What to do: Retype the section of the Facsimile 3, Figure 2 text below from "Michael Rhodes (2002)" to "Joseph Smith Papyri.", inclusive, with no changes.

Page text:
· · · · ·
Isis the Pharaoh (Facsimile 3, Figure 2)

Book of Abraham Insight #36

The explanation given for Facsimile No. 3 identifies Figure 2 as “King Pharaoh, whose name is given in the characters above his head.” One potential way to identity this figure by Egyptological methods would be to read “the characters [hieroglyphs] above his head.” Unfortunately, the original illustration or vignette from the papyrus is not extant, and so we are forced to decipher the glyphs as they are reproduced in Facsimile 3 by their engraver Reuben Hedlock. While Hedlock appears to have done a fairly commendable job accurately reproducing the facsimiles (at least based on a comparison of Facsimile 1 with the extant original papyrus), he also made some noticeable mistakes.1 So the first issue at hand in resolving the question of the identity of this figure would be to determine how legible these glyphs actually are.

In fact, a number of Egyptologists who have examined Facsimile 3 have lamented that the hieroglyphs reproduced by Hedlock were partially or entirely illegible,2 “leaving them to rely upon comparable scenes from other texts to provide their interpretations of the figures.”3  The only two Egyptologists who have made an attempt in print to read the hieroglyphs above Figure 2 render them as:4

Robert Ritner (2011)

Michael Rhodes (2002)

ȝs.t wr.t mw.t nṯr

“Isis the great, the god’s mother.”

ỉs.t wr.t mw.t nṯr

“The great Isis, mother of the god.”

Ritner does not provide a hieroglyphic transcription for his reading, while Rhodes does. A careful comparison of the glyphs as reproduced by Hedlock and Rhodes, however, reveals some difficulties.5

The hieroglyphic caption for Figure 2 of Facsimile 3 as reproduced by Ruben Hedlock in the 1842 Times and Seasons, right, next to Egyptologist Michael D. Rhodes’ transcription, left, published in his 2002 translation of the Joseph Smith Papyri.
· · · · ·
Supplied data:
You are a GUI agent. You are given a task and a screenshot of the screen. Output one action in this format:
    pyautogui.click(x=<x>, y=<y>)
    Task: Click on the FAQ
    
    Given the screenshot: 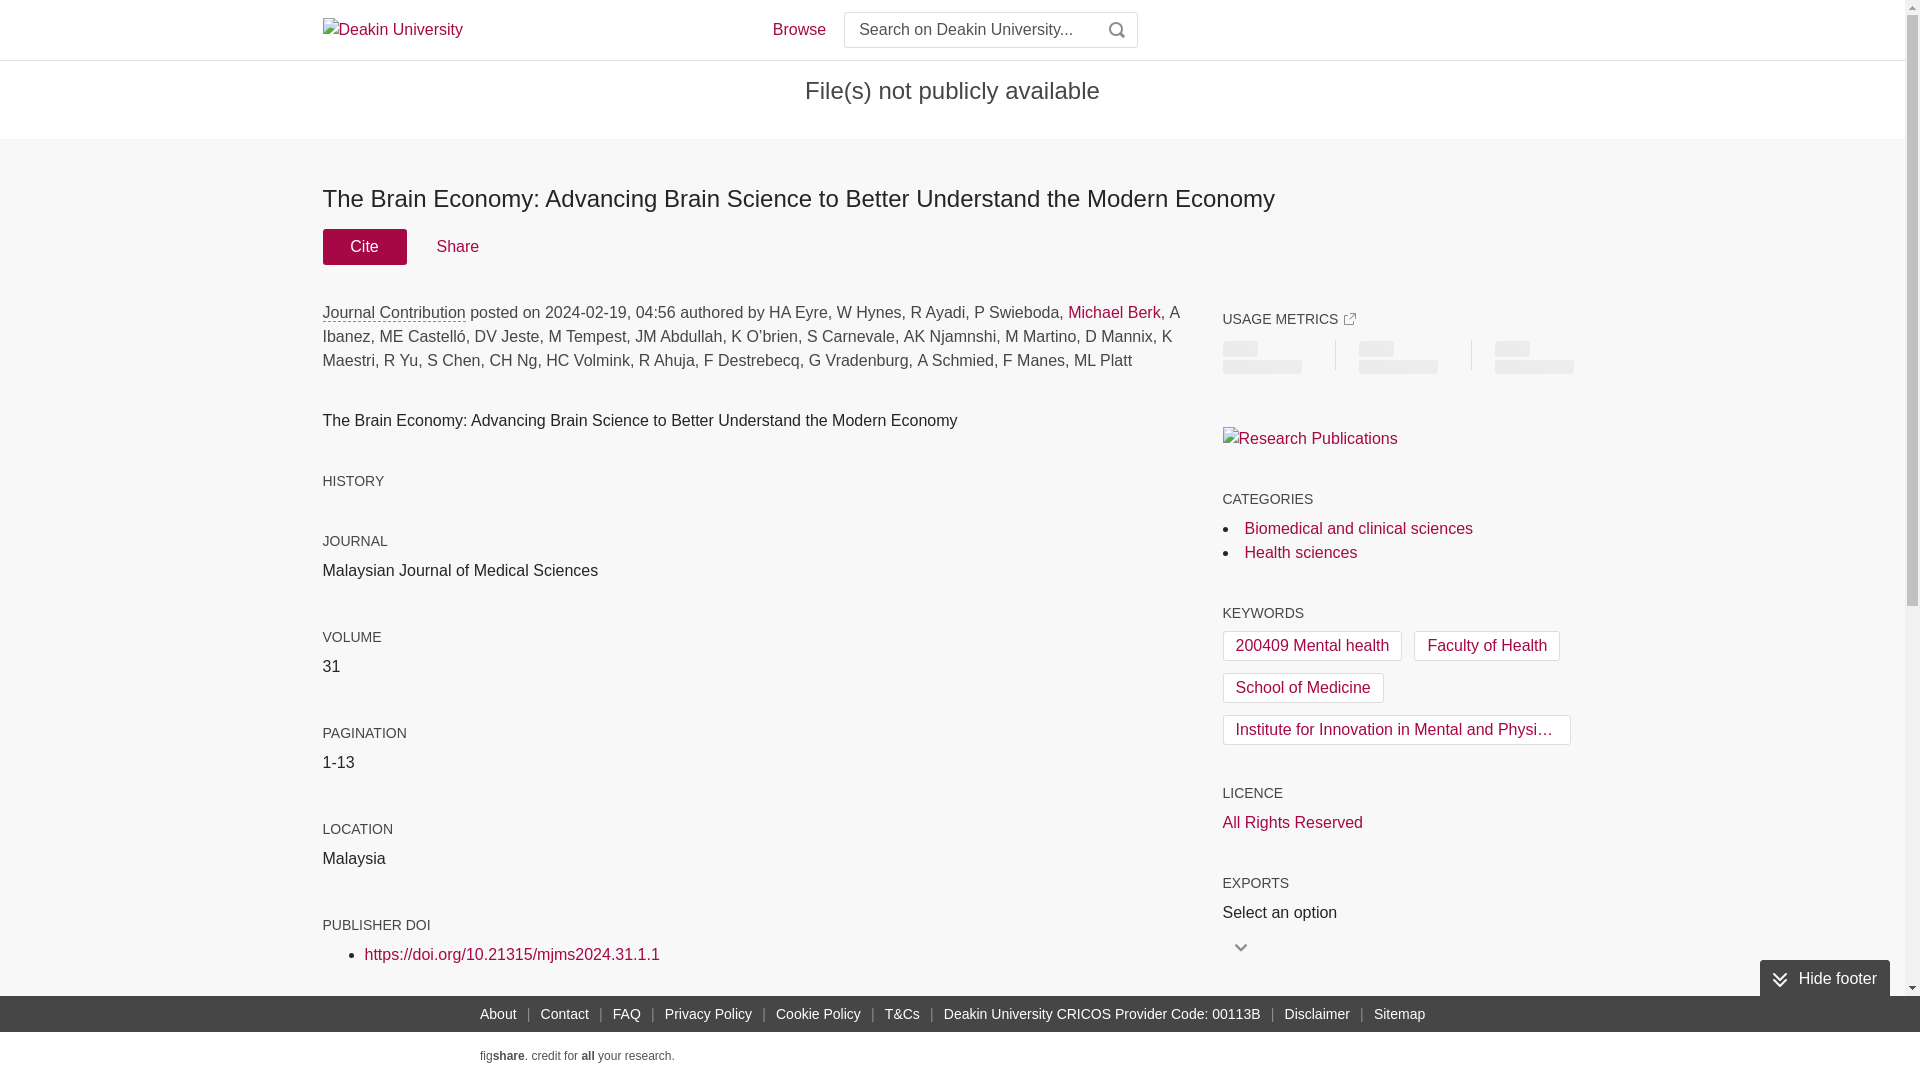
· · · · ·
Task output:
Michael Rhodes (2002)

ȝs.t wr.t mw.t nṯr

“Isis the great, the god’s mother.”

ỉs.t wr.t mw.t nṯr

“The great Isis, mother of the god.”

Ritner does not provide a hieroglyphic transcription for his reading, while Rhodes does. A careful comparison of the glyphs as reproduced by Hedlock and Rhodes, however, reveals some difficulties.5

The hieroglyphic caption for Figure 2 of Facsimile 3 as reproduced by Ruben Hedlock in the 1842 Times and Seasons, right, next to Egyptologist Michael D. Rhodes’ transcription, left, published in his 2002 translation of the Joseph Smith Papyri.